EXERCISE DETAILS
As you write out the lines from the one containing "Given: Open the home icon in sidebar" through the last line of the records, keep them exact and leave out pictures.

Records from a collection
------
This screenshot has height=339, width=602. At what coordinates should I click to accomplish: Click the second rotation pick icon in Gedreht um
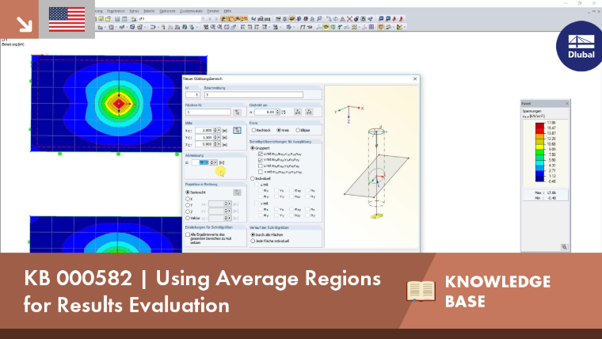click(x=309, y=112)
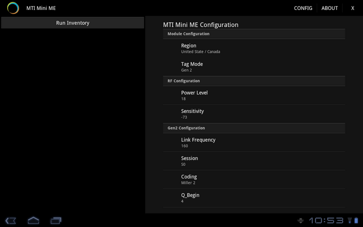Tap the MTI Mini ME title text

[41, 8]
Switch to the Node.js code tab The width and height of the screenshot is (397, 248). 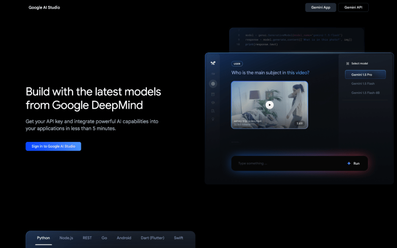(x=66, y=238)
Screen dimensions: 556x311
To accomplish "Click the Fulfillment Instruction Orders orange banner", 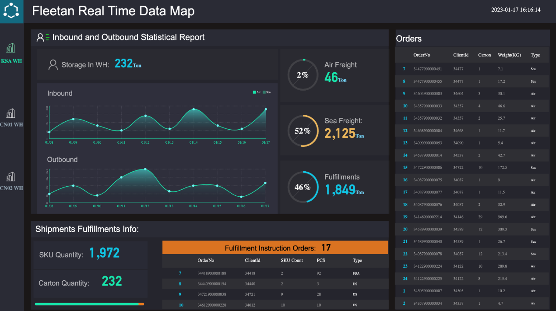I will pyautogui.click(x=275, y=248).
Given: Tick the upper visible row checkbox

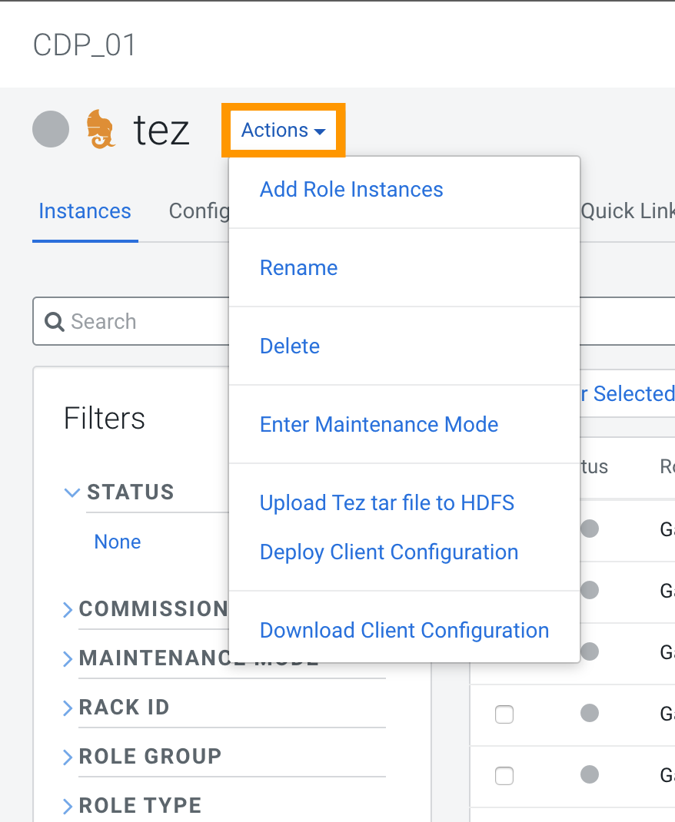Looking at the screenshot, I should point(504,715).
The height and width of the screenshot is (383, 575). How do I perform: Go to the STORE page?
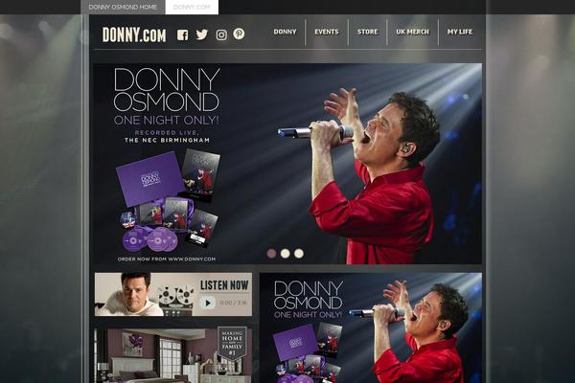click(367, 32)
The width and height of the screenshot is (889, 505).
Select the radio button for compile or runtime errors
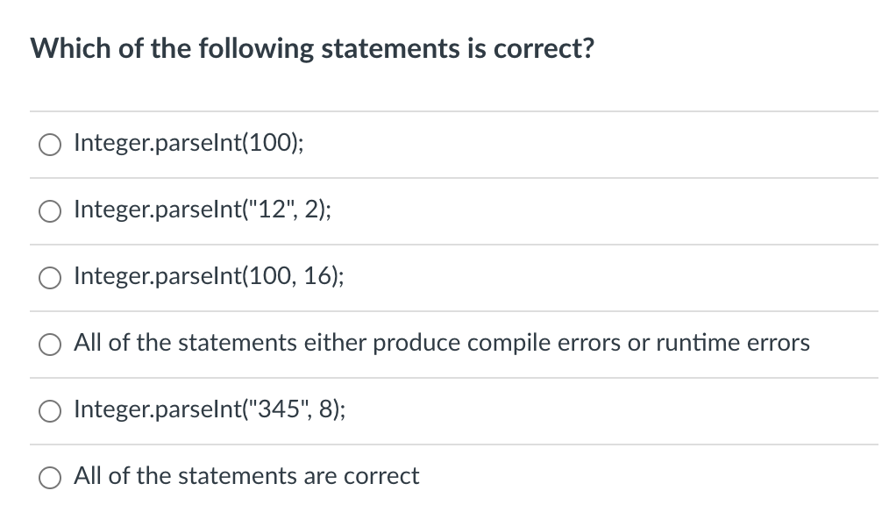pyautogui.click(x=50, y=345)
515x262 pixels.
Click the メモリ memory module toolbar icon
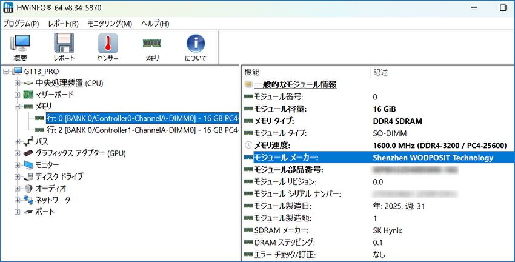click(x=151, y=47)
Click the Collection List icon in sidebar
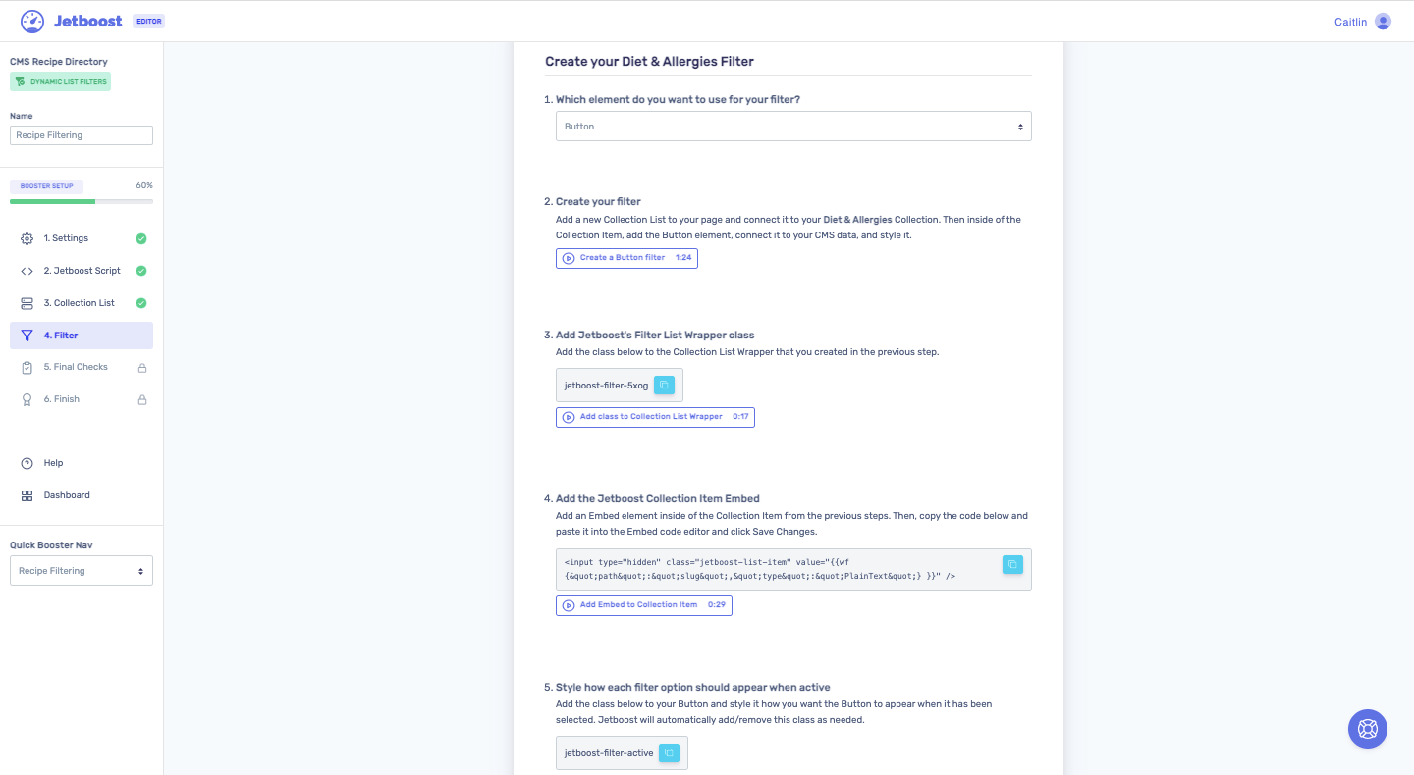1414x775 pixels. [x=27, y=302]
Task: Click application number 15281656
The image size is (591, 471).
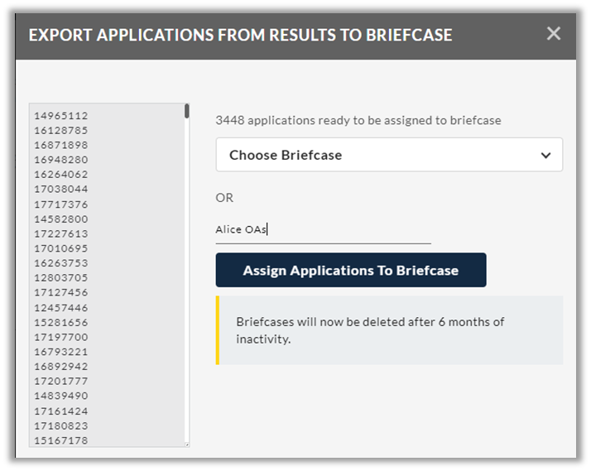Action: click(x=61, y=323)
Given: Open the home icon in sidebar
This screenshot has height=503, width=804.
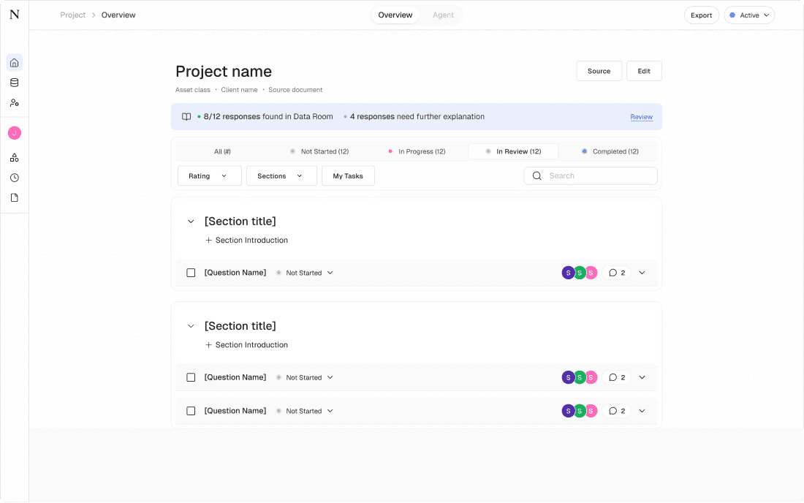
------
EXPECTED ANSWER
Given: Open the home icon in sidebar
This screenshot has height=503, width=804.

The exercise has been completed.